* **Stated goal 1**
Which record citations in the form "R. ..." appear in the excerpt on iso-contour maps below? List every one.

* **Provided text**
Because the Planning Board's Additional Findings do not quote from the CLUO waiver provision or recite the standards for waiver, it is not clear whether, before granting a waiver, the Planning Board ever considered the underlying basic question of whether the cited Article 6, Section 3(H), p. 6-8 of the CLUO even authorizes a waiver of the requirement of iso-contour maps depicting pre-construction background sound levels. In any case, the court must now address that question.

Initially, it must be said that iso-contour maps are much more than a "technical submittal requirement" of the CLUO. In defining the requirements of the sound study that must be submitted as part of the application for approval of a wind energy facility, the CLUO provides that "[a]t a minimum, the study shall include the following information, and meet the following requirements" and then lists the required elements in twelve numbered paragraphs. (R. 1840 (emphasis added).) The importance of iso-contour maps is implied in the fact that five of the 12 required elements of the pre-construction sound study—those at paragraph 6 through 10 of the list—pertain to iso-contour maps. (R. 1840-41.)

The iso-contour maps serve a unique and specific purpose. The CLUO at Article 14, SPS 8.0, section G(l) provides that the sound limits it imposes "are to apply everywhere within four thousand feet (4, 000 feet) of any wind turbine, " and also "everywhere at a distance four thousand (4, 000 feet) and over of any wind turbine." (R. 1831-32 (emphasis added).) However, sound measurements obviously cannot be taken "everywhere, " and instead are taken at "Measurement Points" located pursuant to the detailed sound study requirements set forth in the Appendix to Article 14 (SPS 8.0). (R. 1837.) The means by which pre-construction and post-construction sound levels are depicted at points "everywhere" around the proposed facility, based on extrapolations from the sound measurements taken, is through the iso-contour maps. The iso-contour maps required to be submitted as part of the sound study must "extend to a minimum of 1.5 miles beyond the perimeter of the project boundary, and may be extended to a distance of more than 1.5 miles at the discretion of the Planning Board." (R. 1841.)

The CLUO provides that a wind energy facility's audible post-construction sound levels at a distance of 4, 000 feet or more from a turbine cannot "exceed pre-construction sound levels by more than 10dBA." (R. 1832.) Thus, it is only by comparing the iso-contour maps depicting pre-construction background levels with the maps depicting projected post-construction sound levels that it is possible to determine whether the proposed facility will comply with this sound limit "everywhere" between 4000 feet and the 1.5 mile radius required to be shown on the maps.

* **Stated goal 2**
Which rows below contain the string "Close"? Extract each of them, matching case exactly.

* **Supplied data**

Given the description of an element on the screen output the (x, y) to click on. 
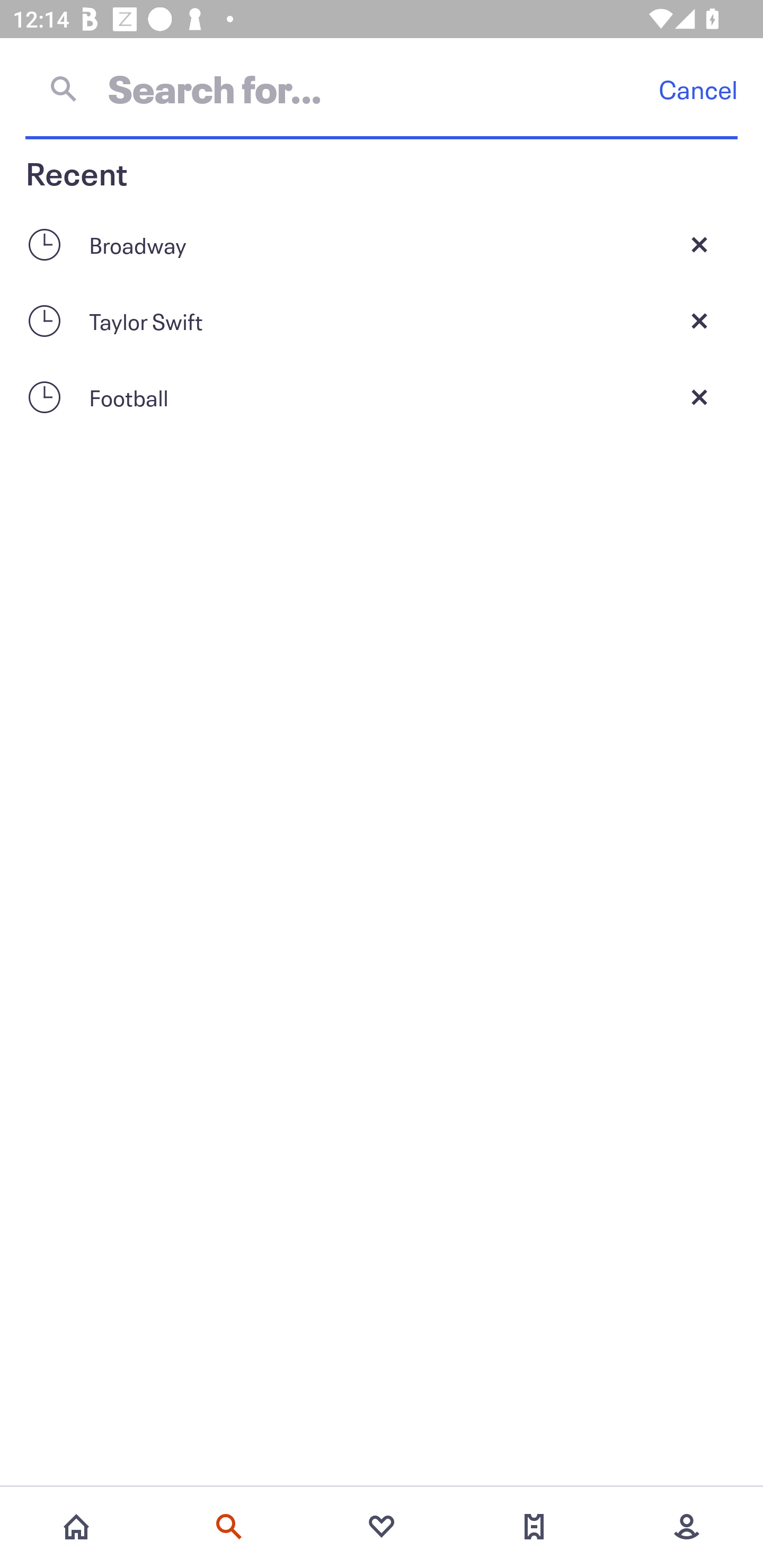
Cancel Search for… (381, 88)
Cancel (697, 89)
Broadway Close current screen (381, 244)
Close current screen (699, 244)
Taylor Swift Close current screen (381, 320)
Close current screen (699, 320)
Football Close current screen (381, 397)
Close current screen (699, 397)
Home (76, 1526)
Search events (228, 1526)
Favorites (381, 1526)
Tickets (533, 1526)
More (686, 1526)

---

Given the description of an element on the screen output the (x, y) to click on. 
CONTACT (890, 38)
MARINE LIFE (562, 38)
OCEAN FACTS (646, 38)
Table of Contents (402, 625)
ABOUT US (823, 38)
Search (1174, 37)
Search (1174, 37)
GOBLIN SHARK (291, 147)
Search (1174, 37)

---

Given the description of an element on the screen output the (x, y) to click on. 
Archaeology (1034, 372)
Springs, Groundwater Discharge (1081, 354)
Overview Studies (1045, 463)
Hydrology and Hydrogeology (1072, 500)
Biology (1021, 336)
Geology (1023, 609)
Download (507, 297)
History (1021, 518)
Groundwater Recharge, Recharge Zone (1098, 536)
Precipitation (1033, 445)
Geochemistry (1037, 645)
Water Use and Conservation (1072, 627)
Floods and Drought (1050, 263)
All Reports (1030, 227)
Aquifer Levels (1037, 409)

* **Output 1**
R. 1840
R. 1840-41
R. 1831-32
R. 1837
R. 1841
R. 1832

* **Output 2**
Broadway Close current screen (381, 244)
Close current screen (699, 244)
Taylor Swift Close current screen (381, 320)
Close current screen (699, 320)
Football Close current screen (381, 397)
Close current screen (699, 397)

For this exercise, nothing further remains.